Certo é que necessitamos de uma educação alimentar que promova a saúde e a diversidade, com base na ciência, sem fundamentalismos, reconhecendo, ao mesmo tempo, o enorme esfoço que as empresas agroalimentares têm vindo a fazer para dar resposta ás preocupações e necessidades dos consumidores e das autoridades. Num outro patamar, temos as questões relativas à resistência antimicrobiana, de segurança dos alimentos, ou as relativas ao ambiente, alterações climáticas, e ao bem-estar animal. Por outro lado temos já assumida uma cultura de gestão mais eficiente dos recursos (terra, ar, água), de sustentabilidade. Estão aí bem presentes os Objetivos para o Desenvolvimento Sustentável das Nações Unidas para o horizonte 2030 ou o Acordo de Paris.                 

No entanto, nas suas contradições e incoerências, vivemos numa Sociedade que não aceita o risco alimentar, apesar da incerteza, instabilidade e imprevisibilidade na economia e no nosso quotidiano.  

Seja como for, vivemos numa conjuntura em que a Alimentação é notícia, uma tema de grande importância e que assume grande visibilidade junto da opinião pública, o que representa, para além da responsabilidade, um enorme desafio e oportunidade para o setor da alimentação animal.

Ao nível da qualidade e na produção de alimentos mais saudáveis, quer para os animais, quer para as produções de leite, carne e ovos, indispensáveis a dietas mais equilibradas e diversificadas, dirigidas aos diferentes tipos de consumidores; ao nível da competitividade e eficiência das explorações pecuárias, quer pelo recurso a alimentação de precisão, quer potenciadora de melhores condições de maneio, que promovam a saúde e bem-estar animal, a valorização dos recursos naturais e dos coprodutos, pela economia circular, tornando a pecuária e toda a Fileira, ecologicamente mais eficiente.         

Temos aqui um outro papel e uma nova dinâmica da alimentação animal que vai muito para além do tradicional efeito dos índices de conversão, que permitiram ao longo das últimas décadas, “democratizar” a alimentação, tornando-a mais inclusiva e ao alcance de todos. Com um efeito direto na saúde e bem-estar dos animais e no meio ambiente e, indirecto, na qualidade das dietas alimentares para a alimentação humana.

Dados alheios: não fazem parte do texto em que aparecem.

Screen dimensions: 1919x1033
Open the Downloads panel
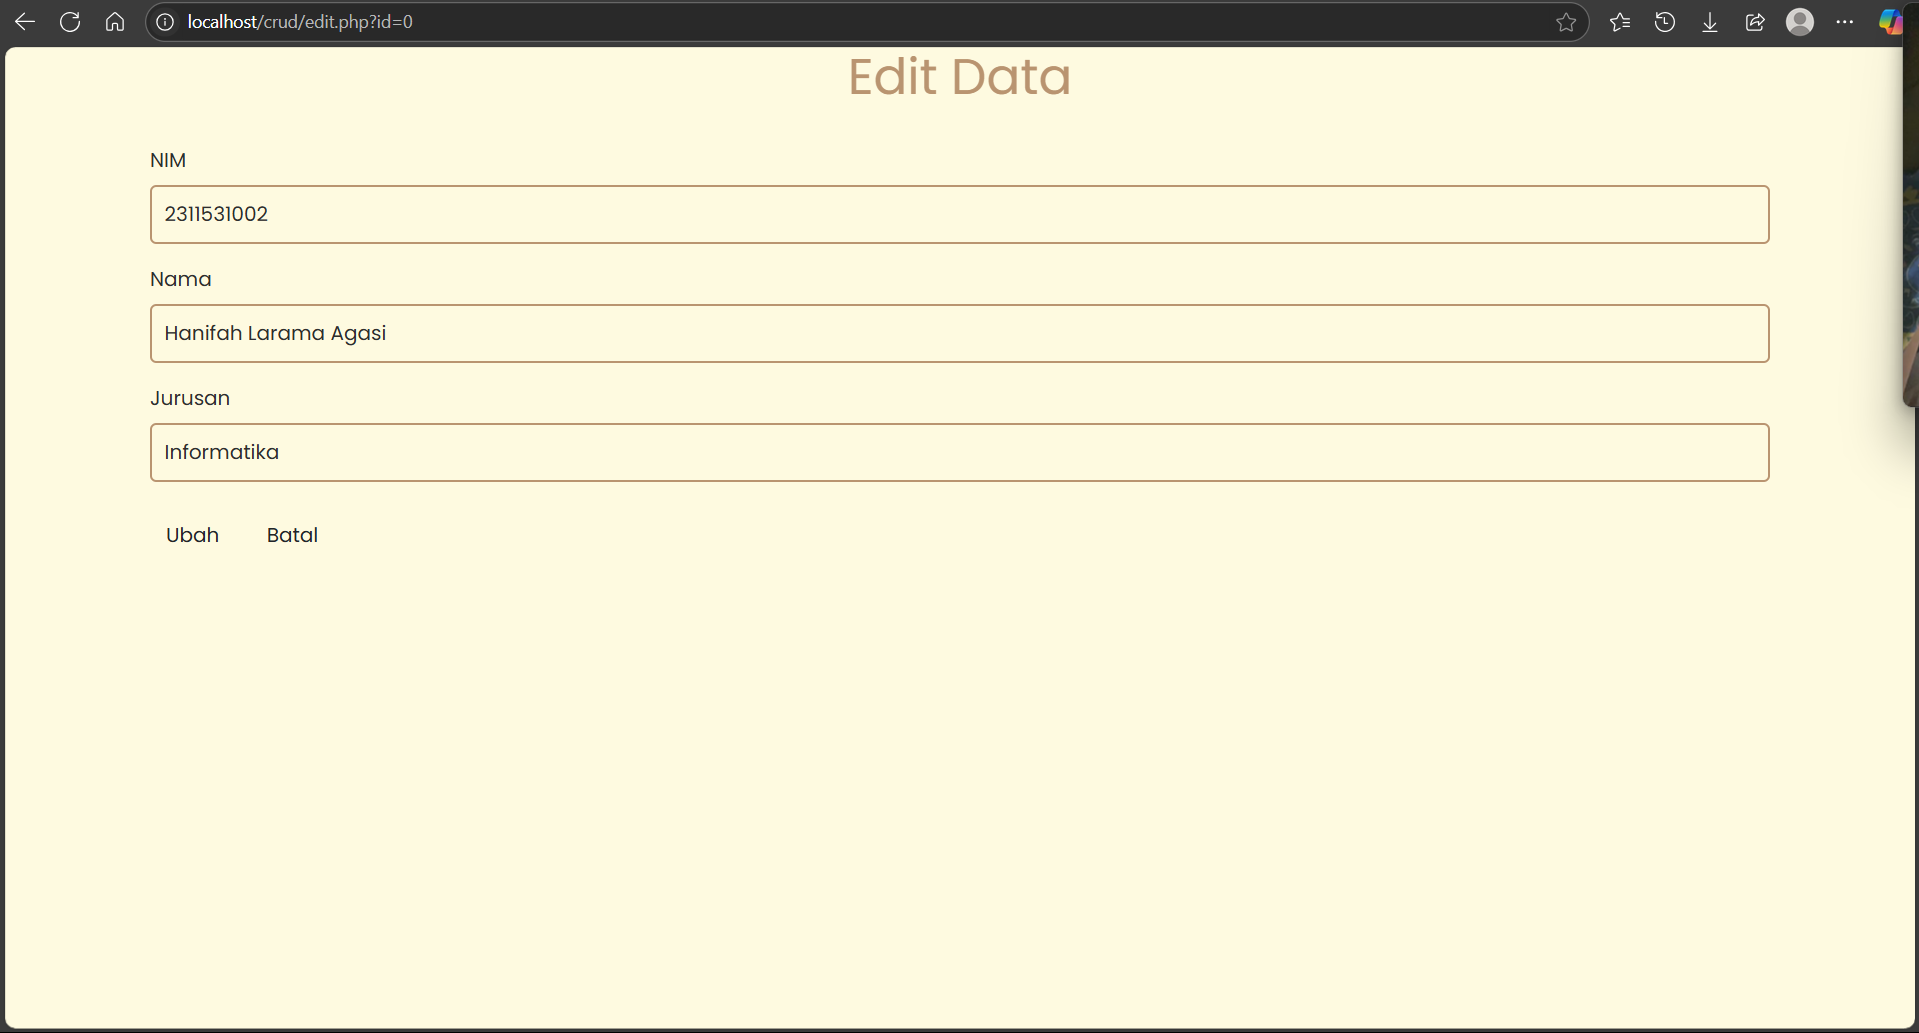1710,22
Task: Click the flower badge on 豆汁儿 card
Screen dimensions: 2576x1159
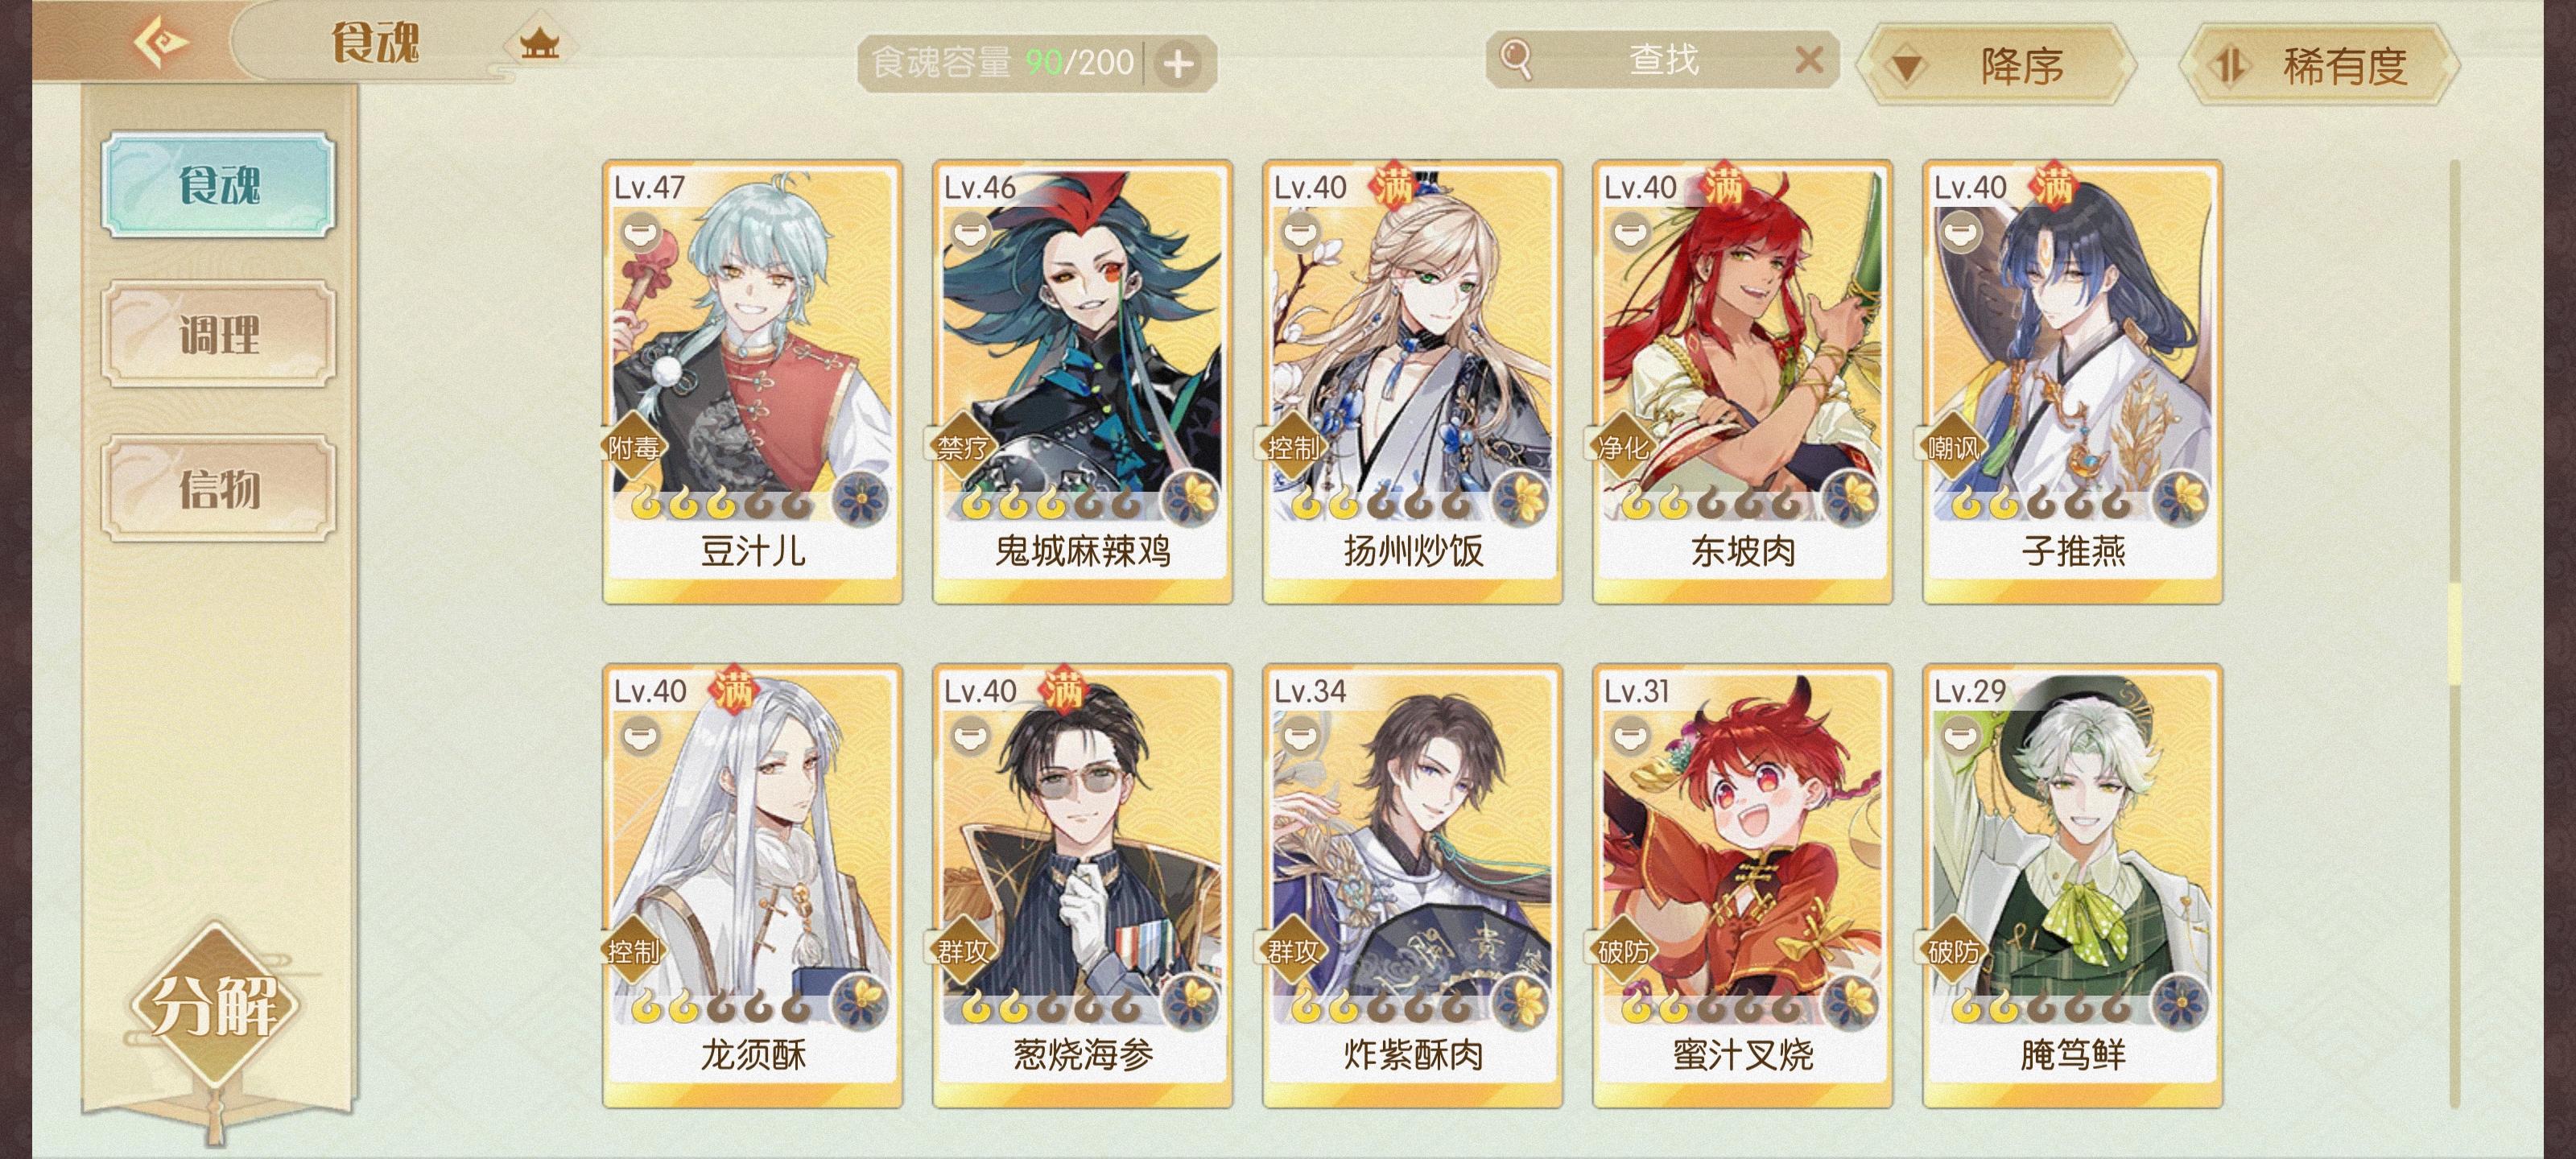Action: [861, 498]
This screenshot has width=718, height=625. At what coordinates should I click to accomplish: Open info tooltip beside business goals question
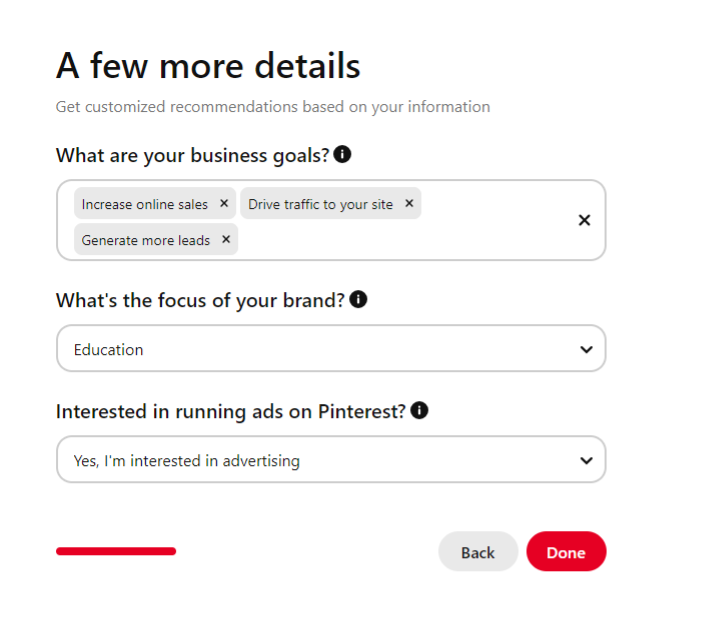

Infelizmente, a situação na União Europeia tende a fragilizar-se em dossiers da maior relevância para a nossa Indústria e para a Fileira Agroalimentar, como a biotecnologia e os OGM, o glifosato, alimentos medicamentosos, zinco, cobre, resíduos de pesticidas…todos aqueles em que, pese embora as evidências científicas e os pareceres das Agências que foram criadas para ajudarem nos processos de decisão (caso da EFSA), não raras vezes são ultrapassados por razões políticas, pela emoção ou pelo ruído, por alguma ausência de racionalidade.     

Para que esta nova função da Alimentação Animal seja plenamente realizada é necessário comunicar, preparar a Indústria para esses desafios e libertar todo o seu potencial, numa atitude que a todos respeita e que passa pela definição e implementação de políticas públicas, holísticas e coerentes, seja na revisão da PAC pós-2020, ou da Diretiva RED, com impacto nos biocombustíveis e na disponibilidade de proteína, ambientais, de alimentação, no plano interno da União Europeia e na componente nacional (Horizonte 2020 ou PDR 2020), seja nos mercados externos, no quadro dos acordos comerciais que estão a ser negociados por Bruxelas.

Sem esquecer a componente de investigação, experimentação, inovação e desenvolvimento – que o PEI e a recente Conferência sobre Inovação na Agricultura realizada em Portugal, a AIS 2017 irão certamente alavancar -, essencial para que continuemos a ser competitivos, sem o qual nunca seremos, verdadeiramente, sustentáveis.      

Nesta perspectiva, recentrar e reinventar a alimentação animal deve ser o grande desafio coletivo para os próximos anos. Um compromisso e uma cumplicidade, que todos juntos, Sectores, Universidades e Administração Pública, temos de abraçar. Este é um efeito mobilizador que apenas depende de nós!